The People for the Ethical Treatment of Animals (PETA) has announced that it is leading a boycott of Burger King stores worldwide. The boycott’s aim is to force Burger King to change the way it treats animals, as McDonald’s already has. (Of course, as soon as McDonald’s buckled, PETA started asking for more concessions. It’s important to remember that PETA doesn’t really care about how animals are treated before they are processed. PETA won’t be happy until restaurants stop serving meat, period.) PETA is also promising to take action against several other restaurant and grocery chains.

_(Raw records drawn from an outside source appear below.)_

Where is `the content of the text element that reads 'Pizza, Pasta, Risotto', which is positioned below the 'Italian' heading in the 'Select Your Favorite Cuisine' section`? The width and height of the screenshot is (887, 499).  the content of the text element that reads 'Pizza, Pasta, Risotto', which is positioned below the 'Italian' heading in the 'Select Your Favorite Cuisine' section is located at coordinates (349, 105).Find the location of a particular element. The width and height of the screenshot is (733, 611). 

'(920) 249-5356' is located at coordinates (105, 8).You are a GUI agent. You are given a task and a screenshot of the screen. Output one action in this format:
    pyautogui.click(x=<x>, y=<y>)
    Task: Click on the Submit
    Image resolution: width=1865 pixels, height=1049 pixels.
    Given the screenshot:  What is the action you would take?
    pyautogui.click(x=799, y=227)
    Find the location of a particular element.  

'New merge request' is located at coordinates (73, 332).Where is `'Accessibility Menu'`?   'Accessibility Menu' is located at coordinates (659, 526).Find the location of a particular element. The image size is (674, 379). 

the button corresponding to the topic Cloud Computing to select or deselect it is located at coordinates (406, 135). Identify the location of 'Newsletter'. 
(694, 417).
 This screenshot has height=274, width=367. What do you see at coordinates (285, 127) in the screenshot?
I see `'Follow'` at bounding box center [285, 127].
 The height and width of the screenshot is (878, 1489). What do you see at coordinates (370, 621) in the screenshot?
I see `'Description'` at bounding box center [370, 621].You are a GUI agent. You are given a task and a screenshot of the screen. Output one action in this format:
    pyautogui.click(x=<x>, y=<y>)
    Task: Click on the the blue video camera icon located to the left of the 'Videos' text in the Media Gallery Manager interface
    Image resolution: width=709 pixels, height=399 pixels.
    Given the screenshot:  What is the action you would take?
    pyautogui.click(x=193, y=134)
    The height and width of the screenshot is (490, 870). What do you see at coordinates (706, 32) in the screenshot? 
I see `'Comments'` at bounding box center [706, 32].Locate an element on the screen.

What type of action can we expect from PETA? PETA president Ingrid Newkirk told the Dallas Morning News, “We are anti-violence. And, I think some days, maybe the lack of physical confrontation is holding us back. We can’t just tell people how bad the situation is. We have to give them a course of action.”
PETA could fulfill Ingrid’s desire to become more violent by modeling new efforts on a terrifying campaign currently underway in the UK. In attempts to force the closing of a lab that conducts animal testing for pharmaceutical companies, activists have assaulted lab employees at their homes, firebombed their cars, and threatened their children. In a different twist, activists are now picketing the banks that provide the lab with its money, promising to shut the banks down should they continue to provide the lab loans.